I have talked with Heather and also with one of the other guys in the bishopric several times about how parents are terrified of letting children fail. The discussion with 2 points made in my mind: 1) We don't let our kids make mistakes/fail enough. 2) When they do fail, we don't let our kids see/feel the consequences of the mistakes/failure.
Parents have a hard time letting their kids do things for fear they might get hurt, or they might not be successful at it, or somebody might kidnap them, or they might be around bad influences, or they might dump the whole gallon of milk on the floor instead of some into the bowl (not that this has _ever_ happened at my house), etc.
Today I saw an article that made me think about this a little more. Some lady left her 9 year old in New York City to get home by himself (on purpose).
With Heather the discussion leads to a parenting strategy called "Love and Logic". We took a class on it, and it makes a lot of sense. I just need to use it more. One of the examples they give is: let your kids mess up by buying the $10 junky toy car at the museum, then learn the hard way that quality matters when it breaks 20 minutes later. The other option is having them spend $5,000 for a piece of junk car when they are 19 and learn the _really_ hard way that quality matters.
With the guy in the bishopric, it leads to the end results. We talk about kids that have been shielded from the consequences of their choices a lot in their lives. Their parents bail them out every time there is a consequence. We talk about the lack of responsibility in these kids' lives, and how effects it is going to have on them long term. My favorite story about this is one I heard about a guy who missed work 1 too many times. The company attendance policy dictated that he face disciplinary action for missing work too many times. His mom called work to tell them that he was sick and it should be an excused absence. She fully expected to take the consequences away. She expected him to get off the hook because it always worked in High School. The funny part is, the guy was 30 (or something like that), and didn't even live at home.
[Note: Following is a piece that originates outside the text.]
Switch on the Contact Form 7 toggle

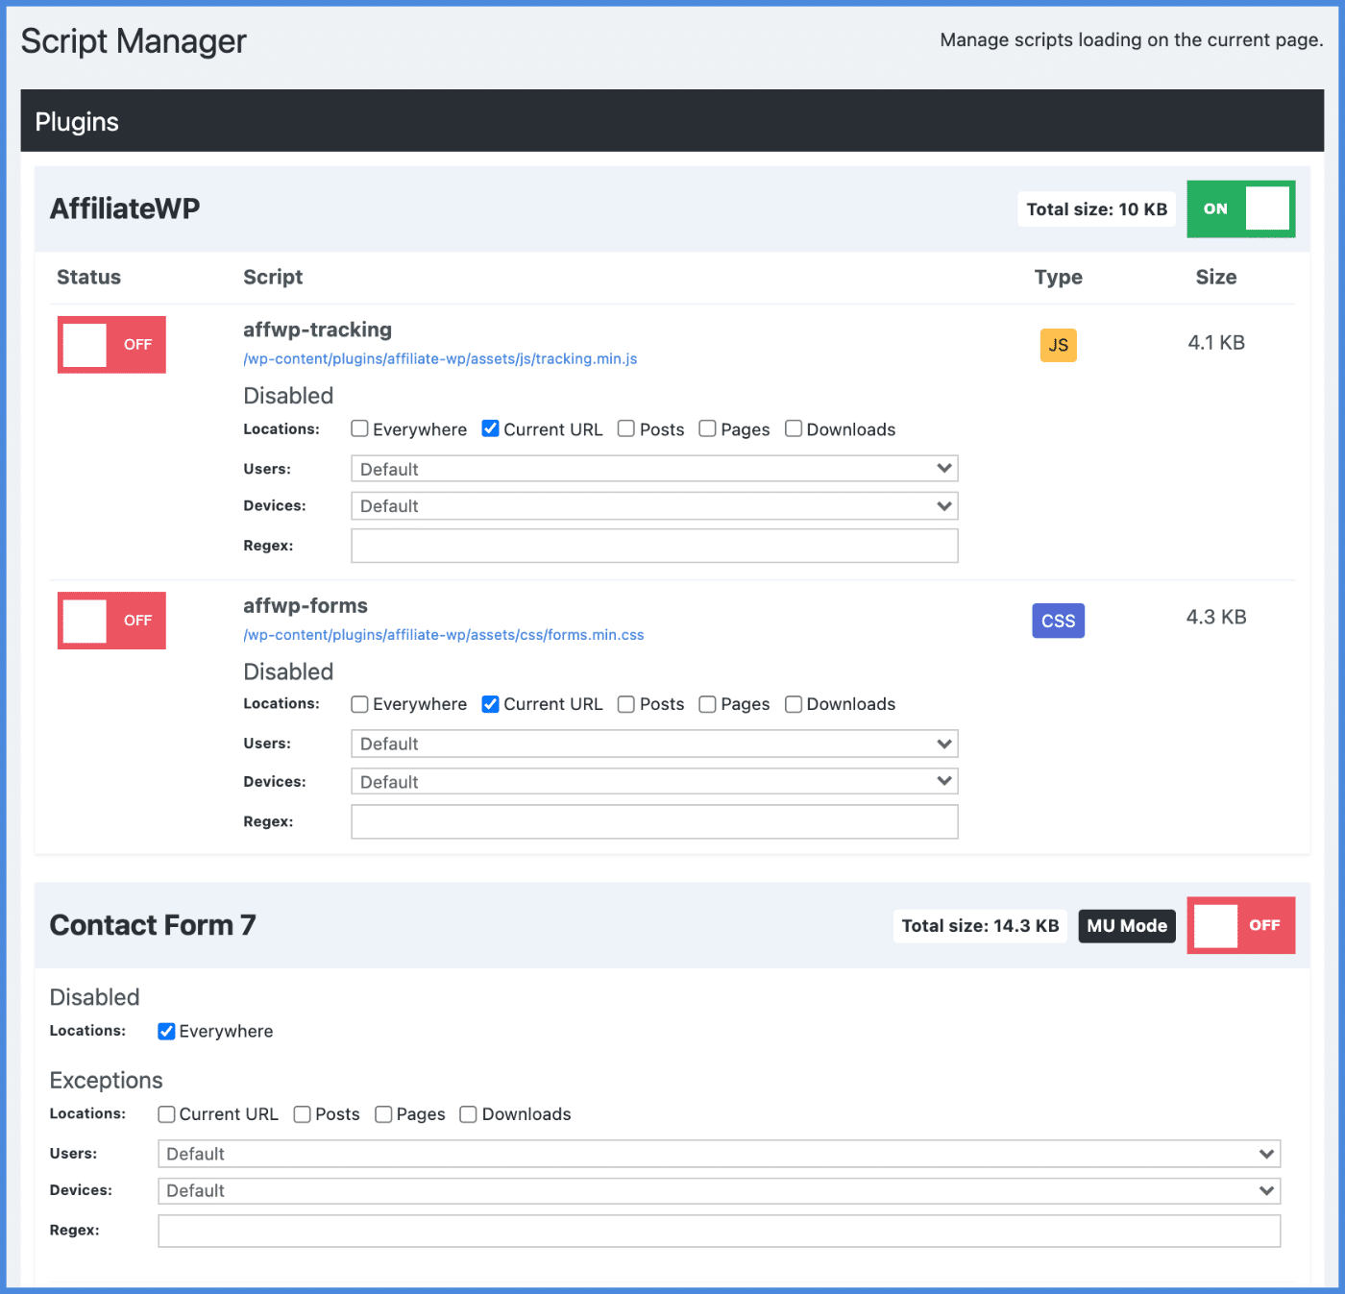pyautogui.click(x=1240, y=925)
I think it is a fine line to draw, but one I see myself erring too far on the side of caution. I am going to try to do more to empower my kids and let them learn from mistakes. We need to let kids make mistakes and fail on the little things so when the big things come up, they have already learned the hard way. My parents did an awesome job of this. I am not sure I did a great job at learning the lessons, but they let me make the mistakes and were there to help me when I needed it.